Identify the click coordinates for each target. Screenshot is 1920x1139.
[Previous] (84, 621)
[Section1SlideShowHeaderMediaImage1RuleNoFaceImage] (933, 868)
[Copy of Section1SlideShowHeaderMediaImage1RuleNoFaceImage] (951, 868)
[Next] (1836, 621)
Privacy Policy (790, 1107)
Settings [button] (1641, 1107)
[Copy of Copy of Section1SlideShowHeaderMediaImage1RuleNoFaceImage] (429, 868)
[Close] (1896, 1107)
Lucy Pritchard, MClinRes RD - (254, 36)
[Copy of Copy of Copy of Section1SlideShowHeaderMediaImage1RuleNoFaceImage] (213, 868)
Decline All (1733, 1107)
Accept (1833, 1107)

+--

__What to produce__
What is wanted is the number of lines holding "Copy" in the entries. Nothing else should be given.

__Answer to the exercise__
3